====== MATERIAL FOR THE TASK

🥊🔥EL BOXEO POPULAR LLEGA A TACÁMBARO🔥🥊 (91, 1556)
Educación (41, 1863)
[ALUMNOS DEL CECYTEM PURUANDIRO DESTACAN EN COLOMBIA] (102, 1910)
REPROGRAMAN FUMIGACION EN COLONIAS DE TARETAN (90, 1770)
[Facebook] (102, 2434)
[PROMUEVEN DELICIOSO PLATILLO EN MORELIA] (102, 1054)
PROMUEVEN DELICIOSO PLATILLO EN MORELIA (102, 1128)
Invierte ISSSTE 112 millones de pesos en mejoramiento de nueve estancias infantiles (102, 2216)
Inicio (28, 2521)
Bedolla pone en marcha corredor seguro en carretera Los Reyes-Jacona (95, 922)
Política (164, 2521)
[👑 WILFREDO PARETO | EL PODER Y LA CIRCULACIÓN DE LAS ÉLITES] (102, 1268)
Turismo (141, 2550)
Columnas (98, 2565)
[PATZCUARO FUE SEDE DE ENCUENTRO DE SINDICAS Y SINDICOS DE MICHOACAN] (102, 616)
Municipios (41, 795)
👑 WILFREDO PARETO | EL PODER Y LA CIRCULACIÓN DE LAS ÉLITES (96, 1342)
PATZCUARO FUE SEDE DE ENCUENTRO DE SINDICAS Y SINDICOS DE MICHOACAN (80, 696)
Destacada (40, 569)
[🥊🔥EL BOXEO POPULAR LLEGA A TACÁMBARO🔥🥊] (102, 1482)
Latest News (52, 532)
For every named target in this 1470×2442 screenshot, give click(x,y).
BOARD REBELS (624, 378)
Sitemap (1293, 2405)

============
====== MATERIAL FOR THE TASK

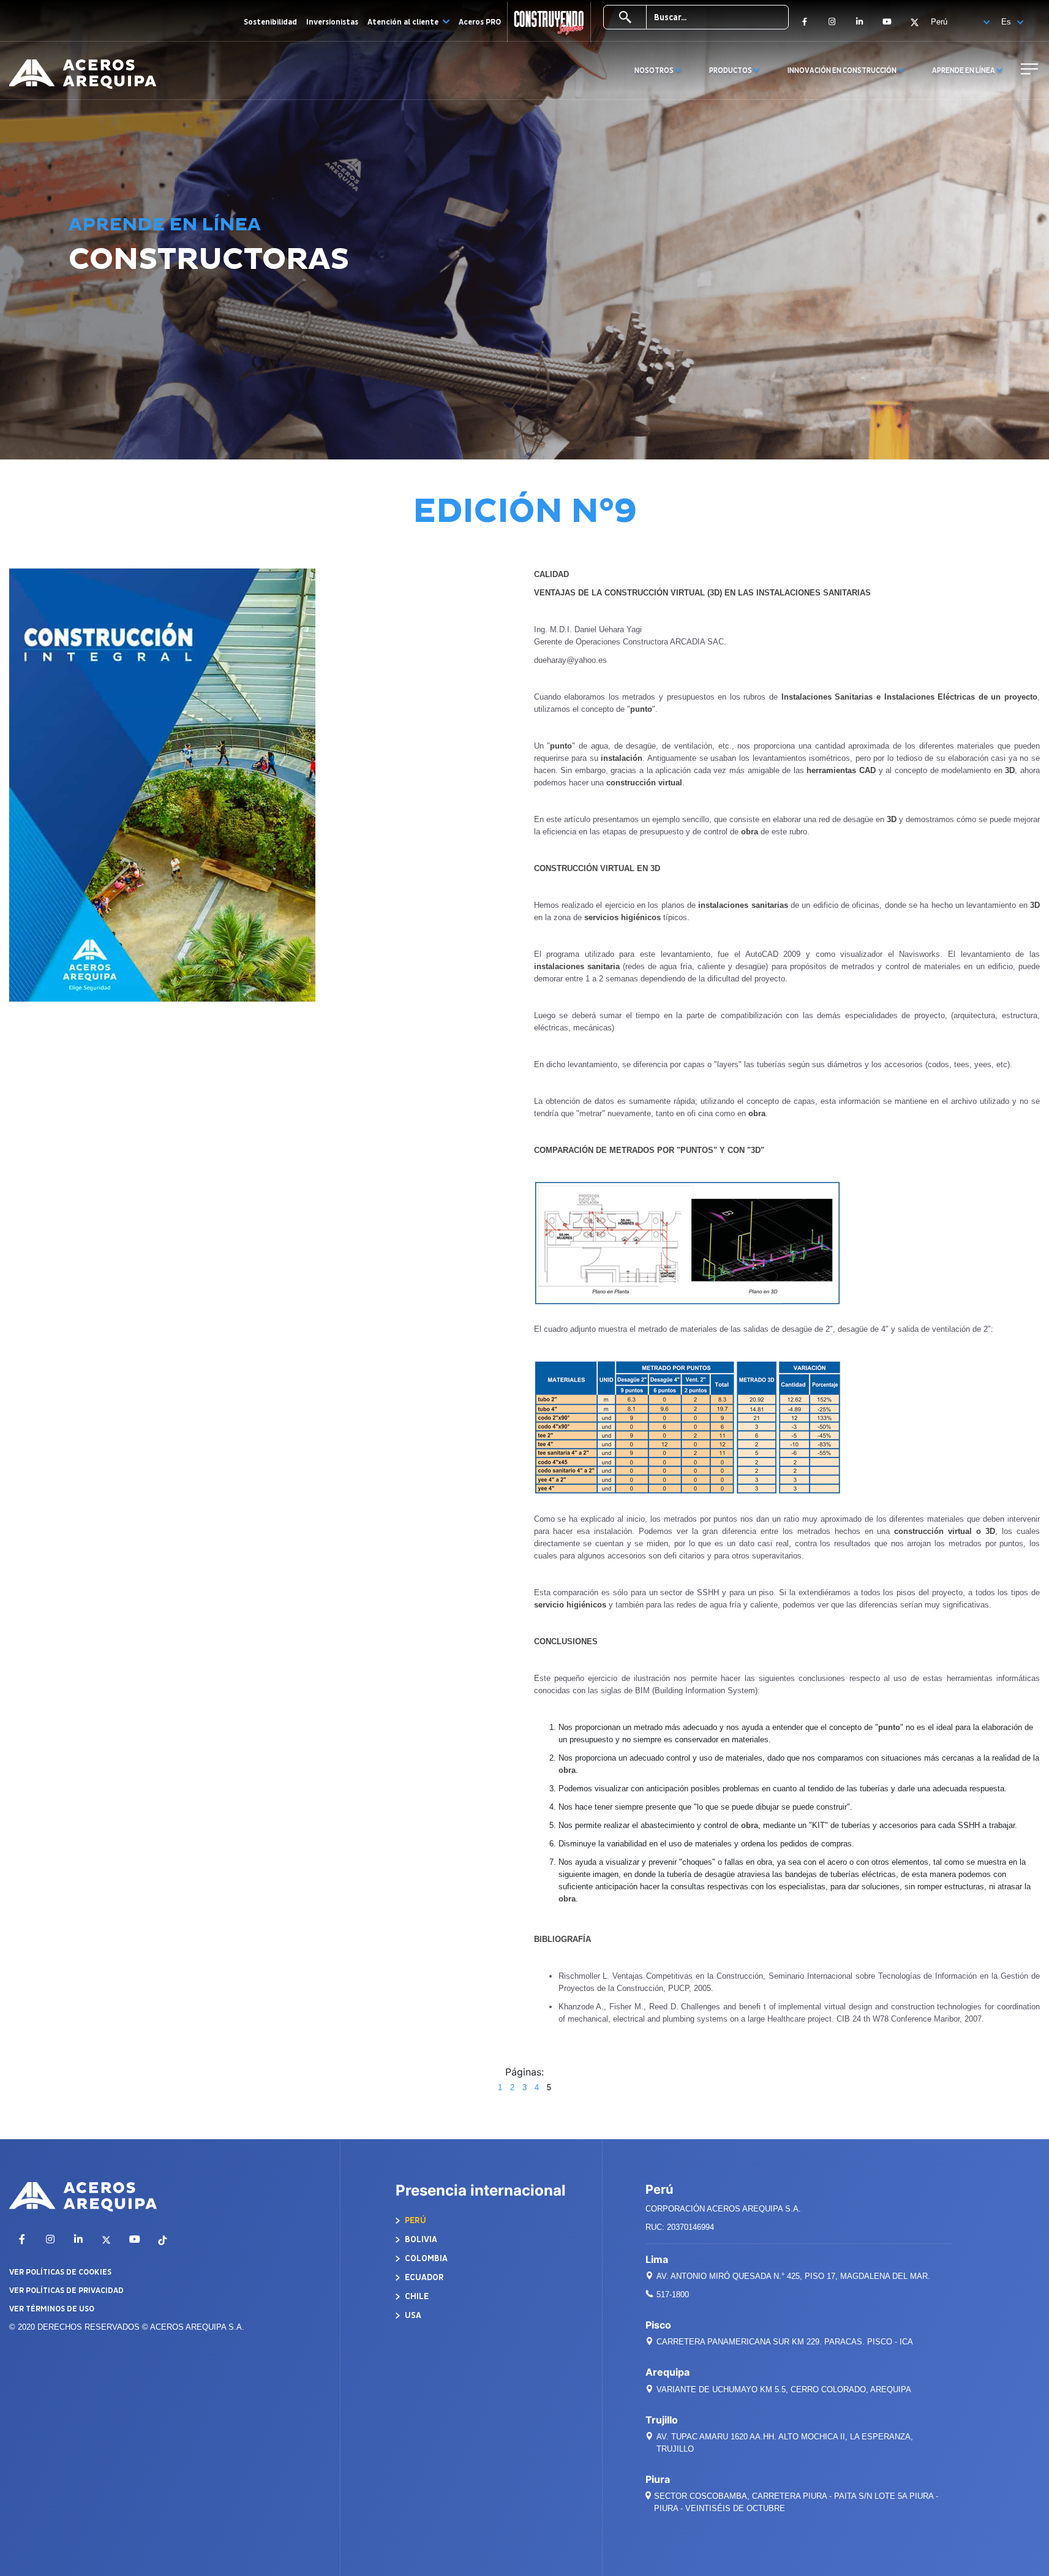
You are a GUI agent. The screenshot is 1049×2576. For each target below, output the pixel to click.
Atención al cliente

============

With the line holding "Educación (41, 1863)" as the first and the line holding "Política (164, 2521)" as the last, set down that range of the entries above exactly, and nothing else.

§ SOLUTION TO THIS TASK:
Educación (41, 1863)
[ALUMNOS DEL CECYTEM PURUANDIRO DESTACAN EN COLOMBIA] (102, 1910)
REPROGRAMAN FUMIGACION EN COLONIAS DE TARETAN (90, 1770)
[Facebook] (102, 2434)
[PROMUEVEN DELICIOSO PLATILLO EN MORELIA] (102, 1054)
PROMUEVEN DELICIOSO PLATILLO EN MORELIA (102, 1128)
Invierte ISSSTE 112 millones de pesos en mejoramiento de nueve estancias infantiles (102, 2216)
Inicio (28, 2521)
Bedolla pone en marcha corredor seguro en carretera Los Reyes-Jacona (95, 922)
Política (164, 2521)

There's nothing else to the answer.